Patient compliance is the ultimate aim for any pharmaceutical dosage form. For the control of drug release or sustained benefits for patients, the control of gastrointestinal transit profile could be the focus of next upcoming time. The microsized particles, microballoons, microspheres, and microsponges alone or in combination with other approaches like use of bioadhesive polymers or coating materials to facilitate intimate adherence to gastric mucosa and incorporation of acidifiers in order to improve pH dependent solubility of cinnarizine, might result in the availability of new product with improved potential for the therapeutics of cinnarizine. Cinnarizine solubility is highly dependent on gastric acidity, so pH controlled systems can be proposed to provide constant rate release, irrespective of location of dosage form in the GIT. Release of cinnarizine from its dosage form independent of environmental conditions can also be achieved by designing osmotically controlled gastroretentive drug delivery systems which can further be modified by coating external surface with some erodible polymer to provide alternate chances of improvement and must be assessed further.

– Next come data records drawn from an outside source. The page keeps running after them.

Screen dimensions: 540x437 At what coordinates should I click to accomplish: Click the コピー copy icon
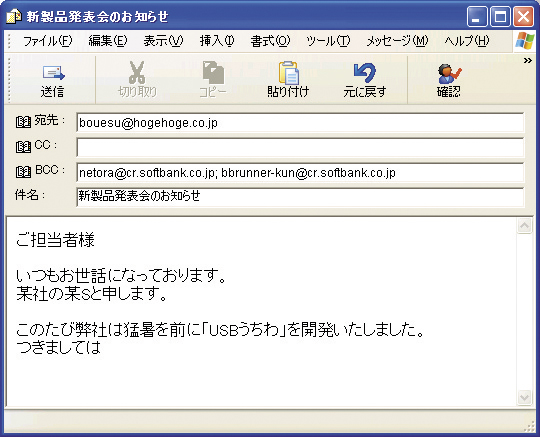click(x=213, y=72)
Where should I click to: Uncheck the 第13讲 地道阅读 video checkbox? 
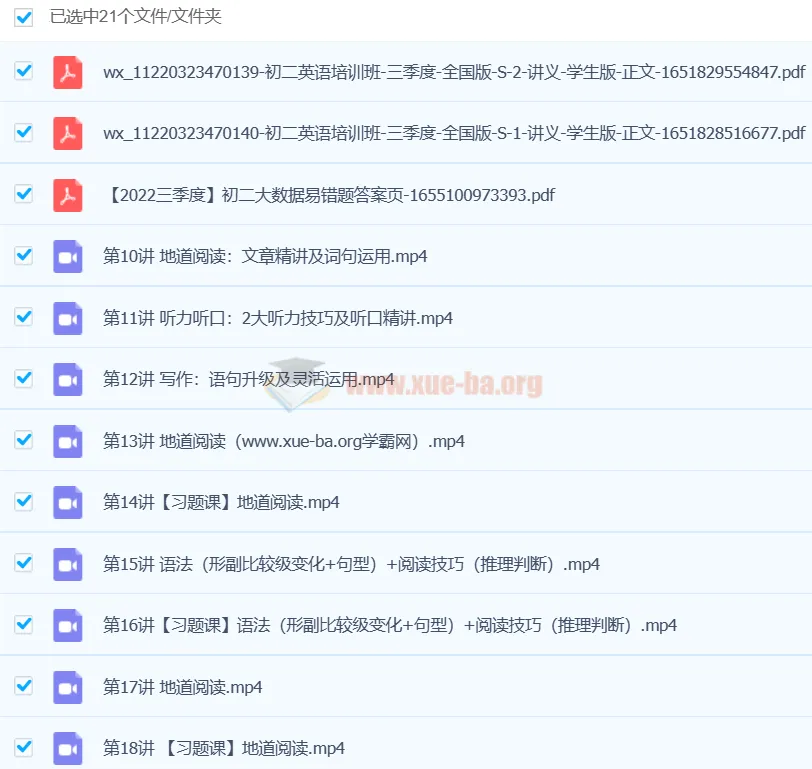tap(23, 440)
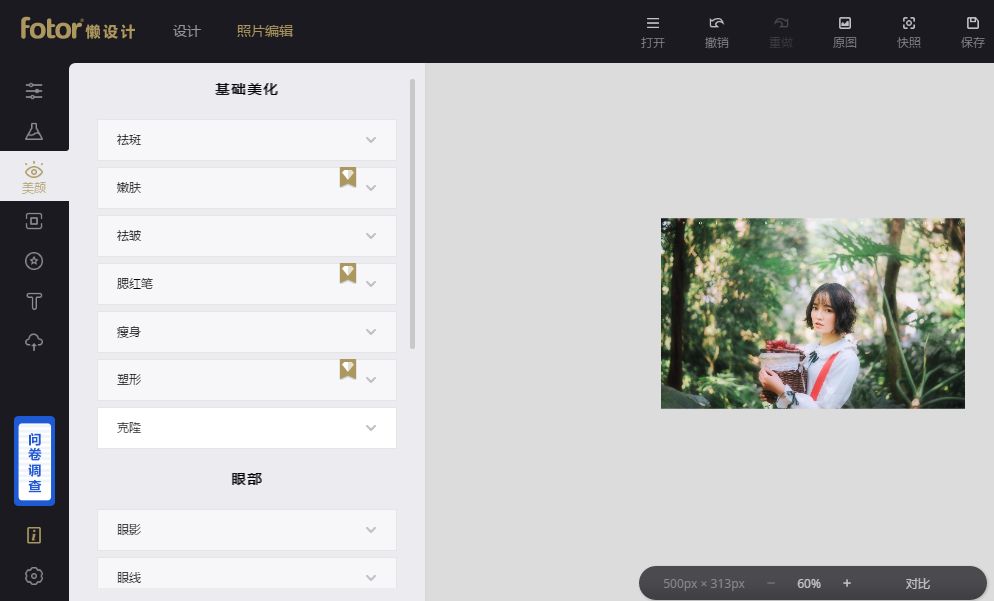
Task: Open the frames icon in left sidebar
Action: [x=34, y=221]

Use of lipid based systems as gastroretentive systems can set forth for the new era of overcoming the pharmacokinetic constraints of cinnarizine. Tablets and capsules formulated using self-emulsifying drug delivery system containing droplets size extending from few nanometers to microns can be developed, while sustaining good flowability, cohesive property, and high content uniformity. Methods by which a transiently supersaturated state can be generated and maintained in situin the GI tract can be set forth for development. In this context, novel formulation approach of use of polymeric precipitation inhibitors or retarders like hydroxyl propyl methyl cellulose incorporated into self-nanoemulsifying delivery systems to produce a supersaturated drug concentration and prolong such a drug concentration for an extended period of time for an optimal absorption, thereby improving oral bioavailability, can be set forth for assessment for future development of cinnarizine. The various techniques discussed herein can be better option for companies to focus on commercializing them. The approach may present a system to potentially improve the pharmacokinetics of the drug.

Conflict of Interests

The work is not under financial or personal relationships with other person or organization. So the authors report no declaration of interest.